Grossman puts it like this.
“The state of Idaho has recently mandated that no public educational institution “shall direct or otherwise compel students to personally affirm, adopt, or adhere to” such “tenets” as “that any sex, race, ethnicity, religion, color, or national origin is inherently superior or inferior; that individuals should be adversely treated on the basis of their sex, race, ethnicity, religion, color, or national origin; or that individuals, by virtue of sex, race, ethnicity, religion, color, or national origin, are inherently responsible for actions committed in the past by other members of the same sex, race, ethnicity, religion, color, or national origin.
“Many readers of this newsletter are teachers. If you have directed or otherwise compelled students “to personally affirm, adopt, or adhere to” just about anything please let me know. I doubt I will receive many responses. I also doubt that our members themselves “adhere” to these tenets. Moreover, a recent AHA survey indicates that depending on how the question is asked, between two-thirds and three-fourths of Americans consider it acceptable to make learners uncomfortable by teaching the harm some people have done to others. Yet legislation like this has now passed in at least five states and has been introduced in twenty others.
“The last edition of Fortnightly News linked to a statement, now endorsed by over 120 organizations including six higher education accreditors, explaining how “the goal of these efforts is to suppress teaching and learning about the role of racism in the history of the United States.” The AHA not only opposes this legislation; we are committed to helping our members and other history teachers to participate in the process of healing divisions in American society by studying, learning, and teaching the evolution and impacts of those divisions. This edition of Fortnightly News includes a link to the AHA’s resources for teaching about the history of racist violence in the United States. We are also working on additional related resources. Everything has a history, including the deep and continuing divisions in our nation.”

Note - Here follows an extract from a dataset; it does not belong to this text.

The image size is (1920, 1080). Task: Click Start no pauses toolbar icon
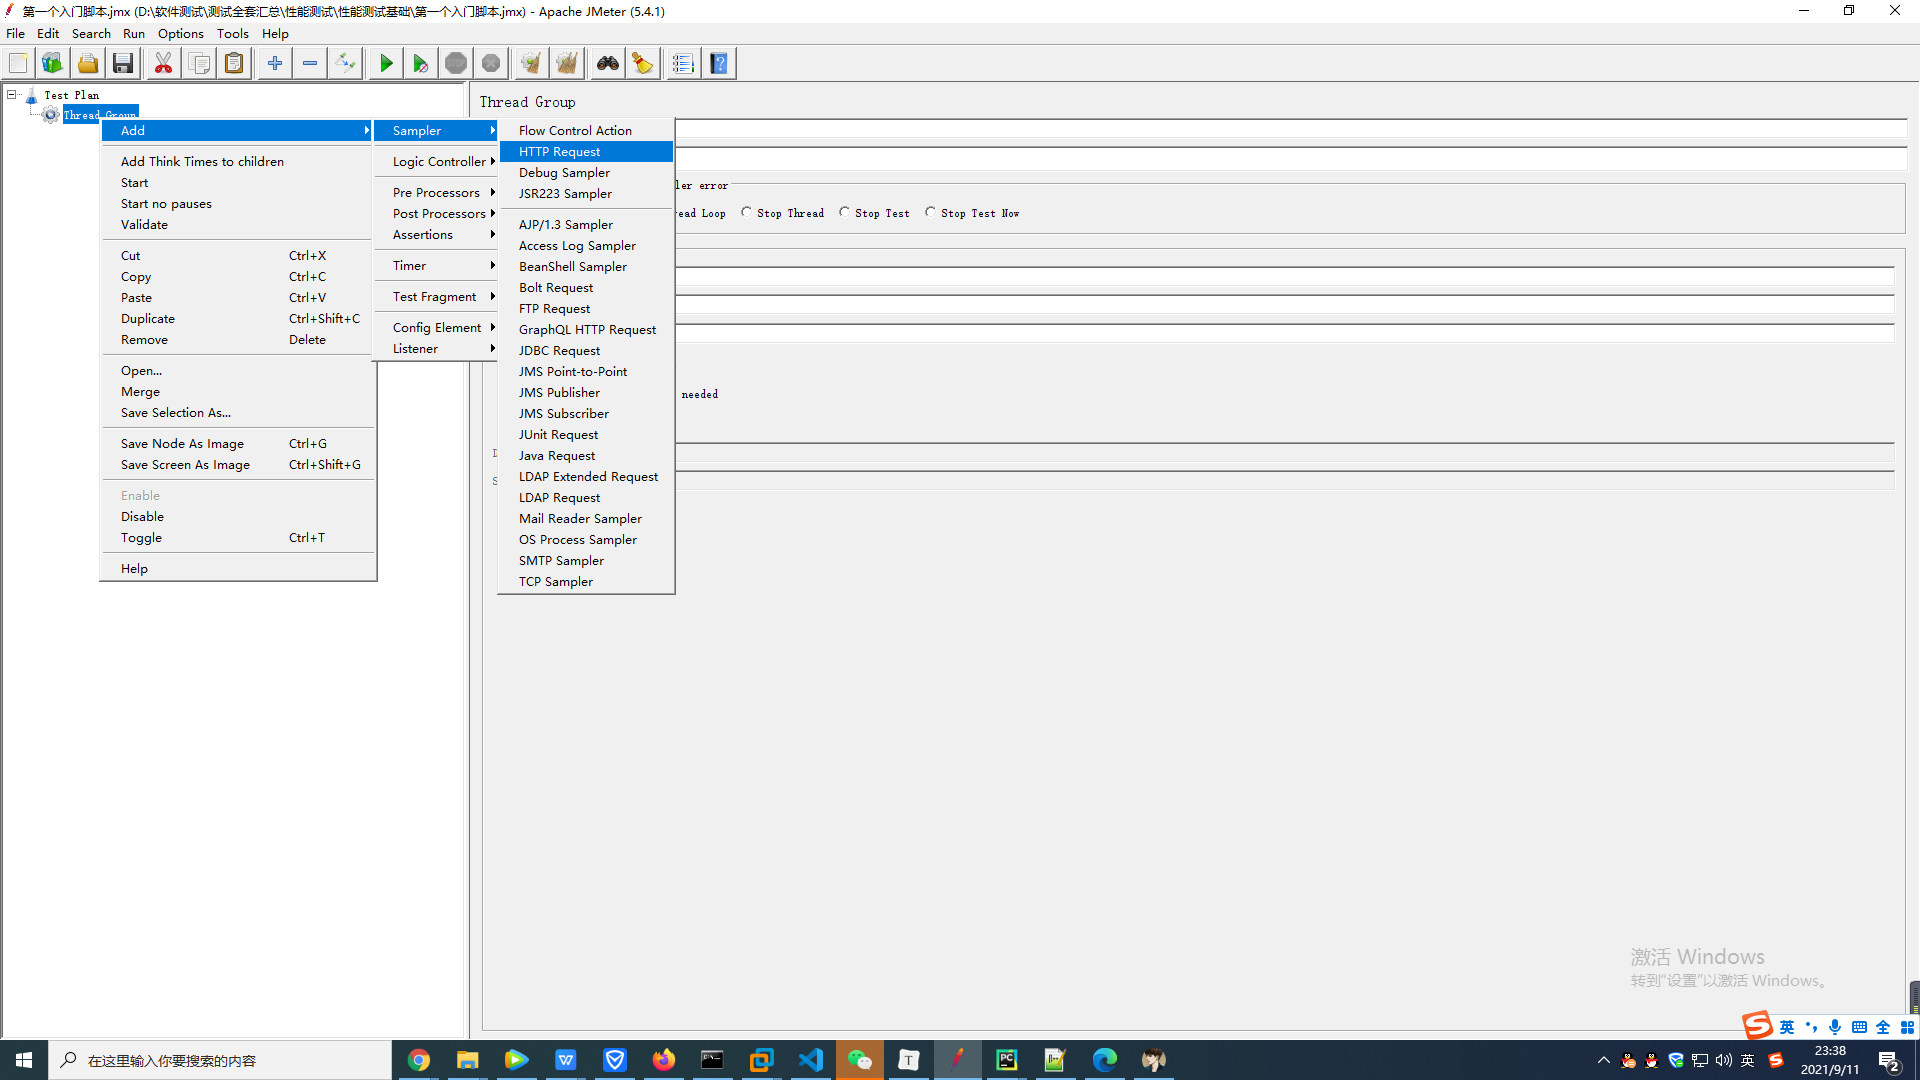(x=420, y=64)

It will be argued in response that in fact no one supports compelling a state’s students to personally affirm anything . Therefore, defenders of this legislation will say, the AHA is exaggerating the danger. However the most extreme offense –actual compulsion– has a wide penumbra in which a chilling effect could (and is intended to) discourage frank treatment of difficult issues. Even though the worst case scenario would be a rare occurrence, the legislation inserts a fear of discipline, if not prosecution, in a classroom environment that should enjoy and promote free inquiry. Students must be allowed to encounter oppressed peoples and repressed truths. The topics that Idaho’s legislators do not want forcibly affirmed (debates stemming from issues of “sex, race, ethnicity, religion, color, or national origin”) must be introduced into the curriculum and integrated into a full understanding of our country’s history, warts and all. Unidentified wounds cannot be treated and, left untended, they will bleed us dry.

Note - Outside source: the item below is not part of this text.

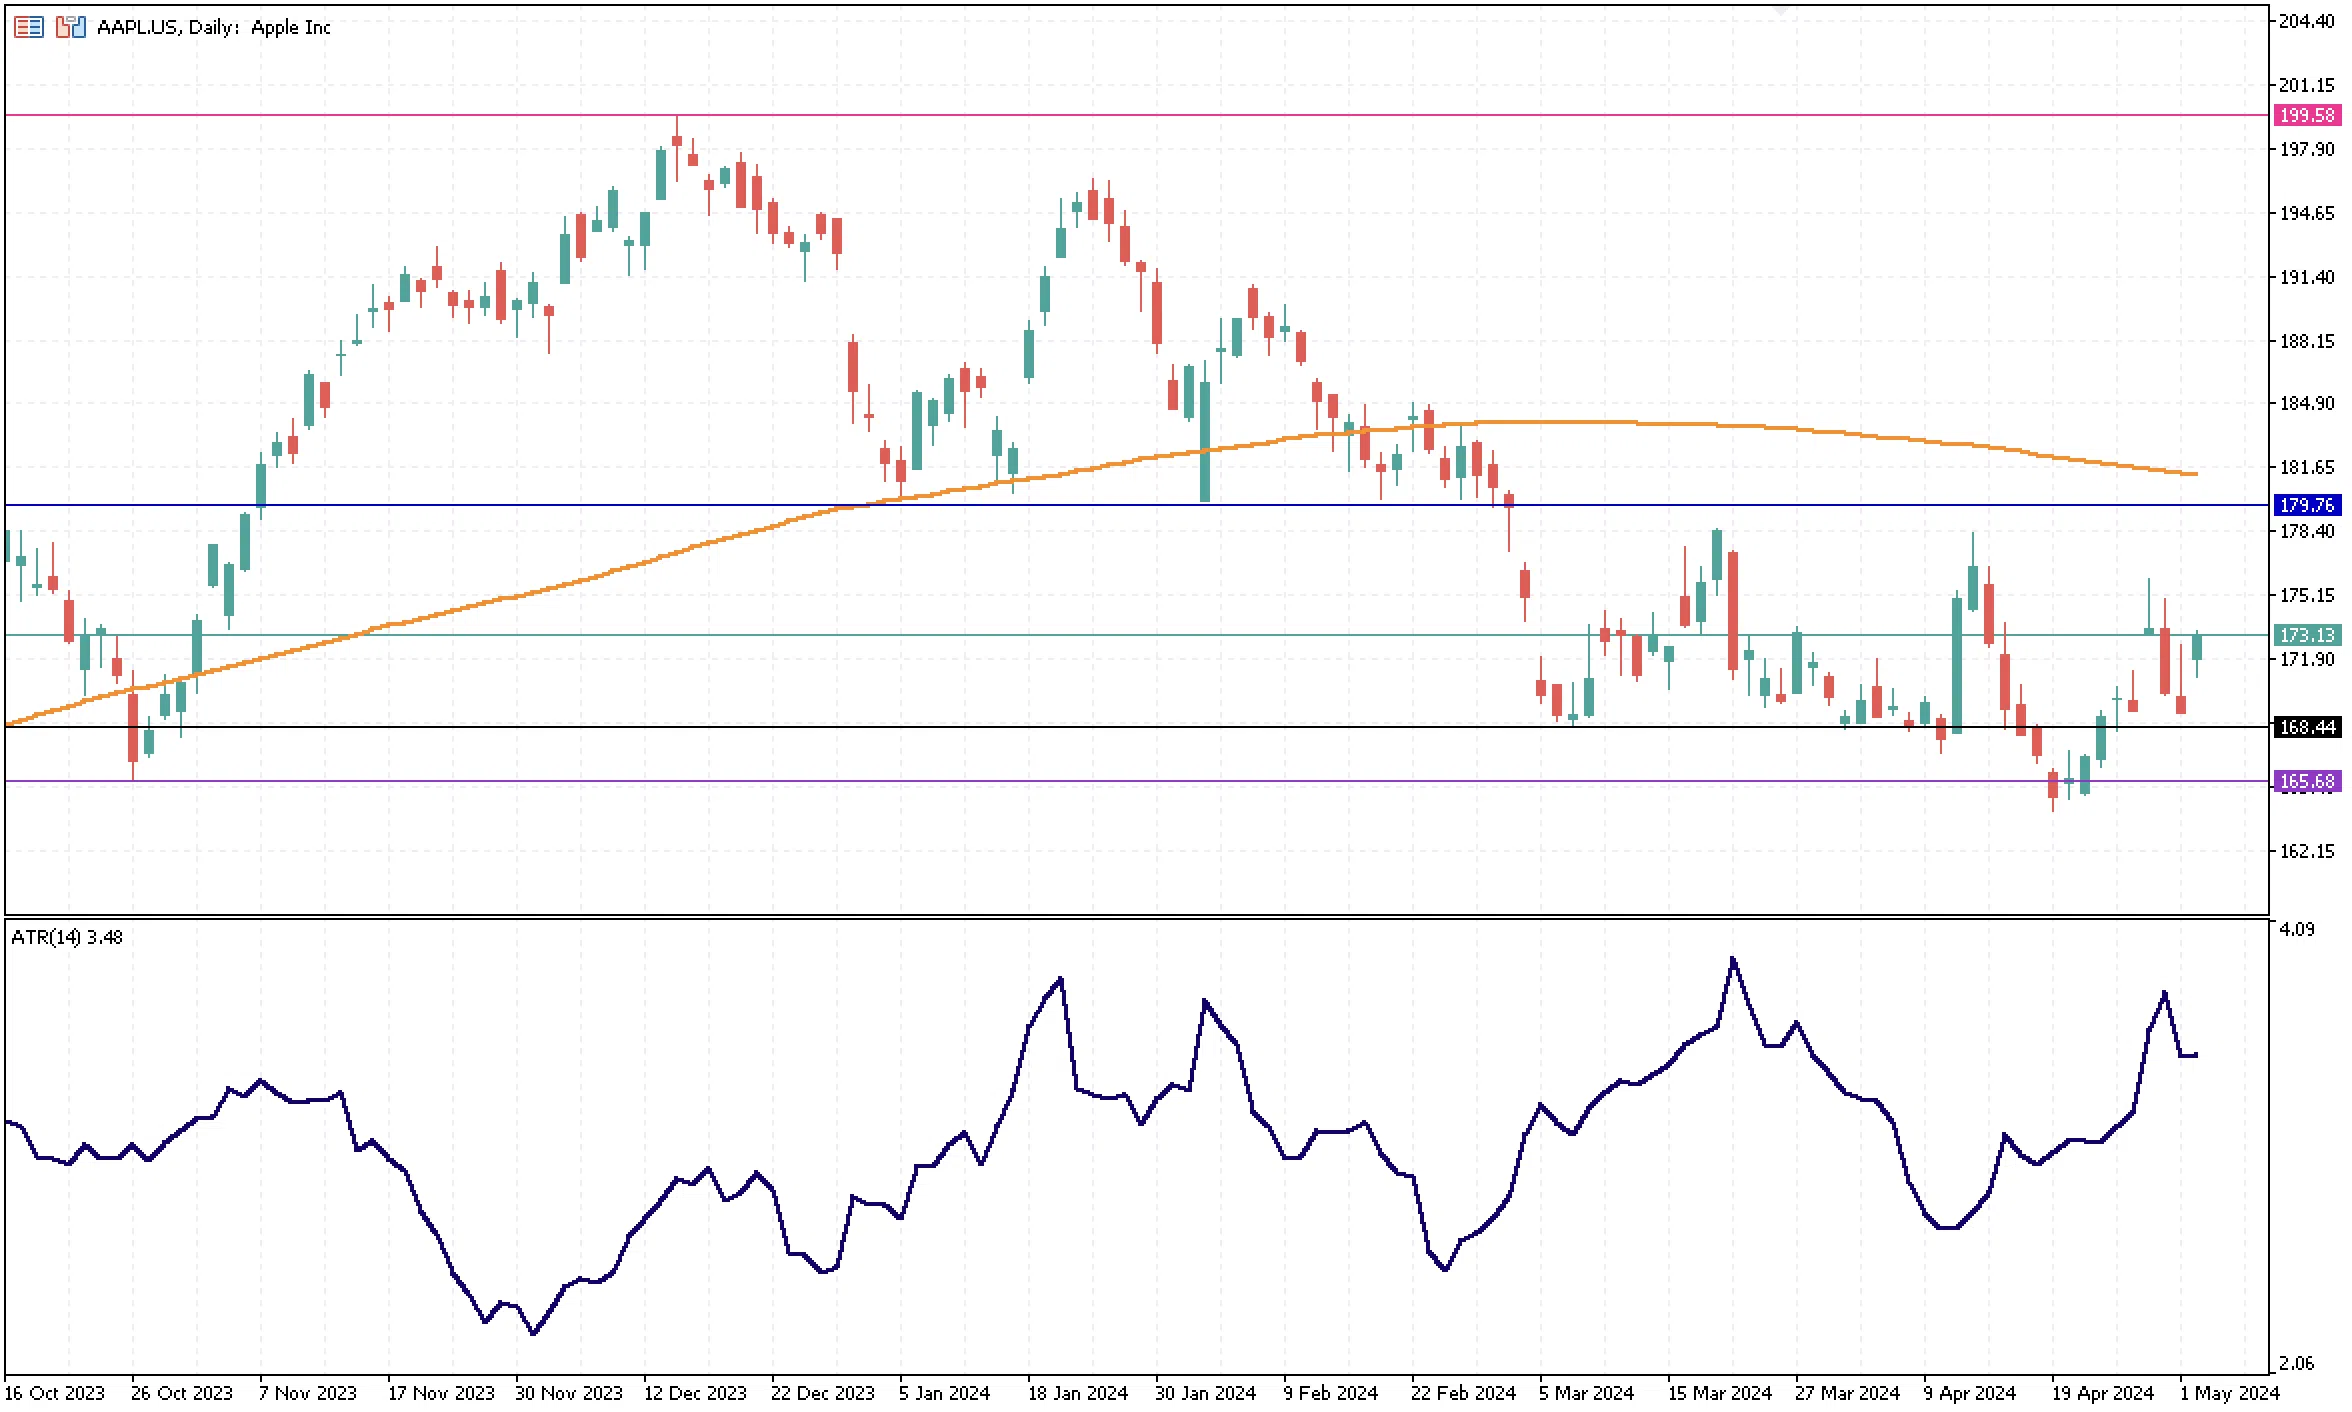Select the purple 165.68 level label
The image size is (2352, 1412).
[2306, 782]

Heather Cox Richardson’s letter of July 7 advances the same thesis but with different data. In brief, she refers to the forced cancellation of a historical conference on the interpretation of the notorious battle of the Alamo in 1836. Research over the last few decades has substantially revised the glamorous, “patriotic” view of the story taught for so long. It seems that the holdouts at the Alamo were not defending American freedom but the Texas cotton farmers’ desire to hold slaves. Not everyone, though, is happy to have us learn the truth. See her account.
A prerequisite to protecting freedom of speech is the accurate and equitable administration of all elections, but the warnings from Grossman and Richardson indicate what will be lost if we fail to protect our voters.
Jane Ellison says
It’s not only what’s suppressed, it’s also what’s taught in lieu of an honest assessment of our history. Our teaching should include the good, the bad and the ugly.